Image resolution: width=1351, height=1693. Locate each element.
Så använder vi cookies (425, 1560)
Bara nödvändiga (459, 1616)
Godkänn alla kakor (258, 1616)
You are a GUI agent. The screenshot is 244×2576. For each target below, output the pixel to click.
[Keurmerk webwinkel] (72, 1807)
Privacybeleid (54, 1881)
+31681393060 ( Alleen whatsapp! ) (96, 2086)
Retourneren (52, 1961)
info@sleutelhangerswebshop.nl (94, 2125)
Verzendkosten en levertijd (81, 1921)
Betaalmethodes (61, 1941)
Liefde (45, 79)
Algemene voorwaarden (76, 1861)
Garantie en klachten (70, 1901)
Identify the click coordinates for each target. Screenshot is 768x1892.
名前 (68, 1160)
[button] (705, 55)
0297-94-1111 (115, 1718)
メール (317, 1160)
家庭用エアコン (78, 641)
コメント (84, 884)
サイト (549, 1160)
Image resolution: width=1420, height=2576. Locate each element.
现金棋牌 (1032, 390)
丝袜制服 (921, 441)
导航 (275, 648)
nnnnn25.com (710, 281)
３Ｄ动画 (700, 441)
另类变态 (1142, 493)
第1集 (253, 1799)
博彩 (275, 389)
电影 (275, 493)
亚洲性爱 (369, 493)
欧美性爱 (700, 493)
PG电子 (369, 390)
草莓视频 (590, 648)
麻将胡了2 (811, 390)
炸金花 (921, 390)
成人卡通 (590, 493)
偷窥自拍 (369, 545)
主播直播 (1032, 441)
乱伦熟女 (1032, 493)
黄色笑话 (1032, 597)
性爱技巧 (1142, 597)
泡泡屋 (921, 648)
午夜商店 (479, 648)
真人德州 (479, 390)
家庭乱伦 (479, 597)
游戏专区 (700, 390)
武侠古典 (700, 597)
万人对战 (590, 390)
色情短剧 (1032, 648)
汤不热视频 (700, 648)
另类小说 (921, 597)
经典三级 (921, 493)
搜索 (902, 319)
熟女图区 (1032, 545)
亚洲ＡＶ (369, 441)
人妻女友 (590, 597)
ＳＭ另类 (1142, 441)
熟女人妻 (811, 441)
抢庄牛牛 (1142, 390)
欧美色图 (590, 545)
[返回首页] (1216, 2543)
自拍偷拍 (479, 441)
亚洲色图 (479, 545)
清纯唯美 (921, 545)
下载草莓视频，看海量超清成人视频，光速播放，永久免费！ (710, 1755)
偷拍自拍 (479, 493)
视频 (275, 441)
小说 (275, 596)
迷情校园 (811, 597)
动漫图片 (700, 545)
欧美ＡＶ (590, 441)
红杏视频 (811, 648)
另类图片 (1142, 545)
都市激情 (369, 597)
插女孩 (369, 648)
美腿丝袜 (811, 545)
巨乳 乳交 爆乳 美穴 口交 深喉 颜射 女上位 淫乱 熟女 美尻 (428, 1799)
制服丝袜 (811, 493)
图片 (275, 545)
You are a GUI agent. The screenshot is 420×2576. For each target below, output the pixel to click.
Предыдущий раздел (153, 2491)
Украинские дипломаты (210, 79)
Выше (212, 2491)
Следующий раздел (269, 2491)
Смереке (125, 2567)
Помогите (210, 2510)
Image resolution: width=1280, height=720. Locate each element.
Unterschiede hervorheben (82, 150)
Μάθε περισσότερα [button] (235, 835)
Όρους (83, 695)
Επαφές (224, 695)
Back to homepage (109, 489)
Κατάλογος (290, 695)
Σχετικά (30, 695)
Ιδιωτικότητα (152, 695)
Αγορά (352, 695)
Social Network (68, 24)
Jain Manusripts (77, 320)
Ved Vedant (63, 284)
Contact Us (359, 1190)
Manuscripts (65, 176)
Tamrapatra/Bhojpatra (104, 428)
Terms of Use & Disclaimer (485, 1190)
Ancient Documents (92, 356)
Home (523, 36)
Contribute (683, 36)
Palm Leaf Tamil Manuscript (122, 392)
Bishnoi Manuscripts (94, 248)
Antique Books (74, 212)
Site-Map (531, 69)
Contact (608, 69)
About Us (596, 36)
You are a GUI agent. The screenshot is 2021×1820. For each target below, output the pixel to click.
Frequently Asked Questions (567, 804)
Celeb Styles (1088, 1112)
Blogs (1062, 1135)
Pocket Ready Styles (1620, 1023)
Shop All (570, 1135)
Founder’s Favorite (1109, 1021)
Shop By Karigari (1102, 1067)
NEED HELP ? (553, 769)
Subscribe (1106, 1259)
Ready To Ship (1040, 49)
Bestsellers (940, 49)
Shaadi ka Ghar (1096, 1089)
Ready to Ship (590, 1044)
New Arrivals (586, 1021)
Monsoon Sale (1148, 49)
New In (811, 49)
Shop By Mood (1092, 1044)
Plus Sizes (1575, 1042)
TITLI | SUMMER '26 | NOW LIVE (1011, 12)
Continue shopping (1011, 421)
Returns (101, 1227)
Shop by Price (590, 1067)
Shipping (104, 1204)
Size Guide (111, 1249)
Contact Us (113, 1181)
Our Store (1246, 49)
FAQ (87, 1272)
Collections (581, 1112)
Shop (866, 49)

## Your task
What lines in the data above contain the word "resolution"? Copy them all.

## Answer space
Image resolution: width=1351, height=1693. Locate each element.
Image resolution: width=1420, height=2576. Locate each element.
Image resolution: width=1280, height=720. Locate each element.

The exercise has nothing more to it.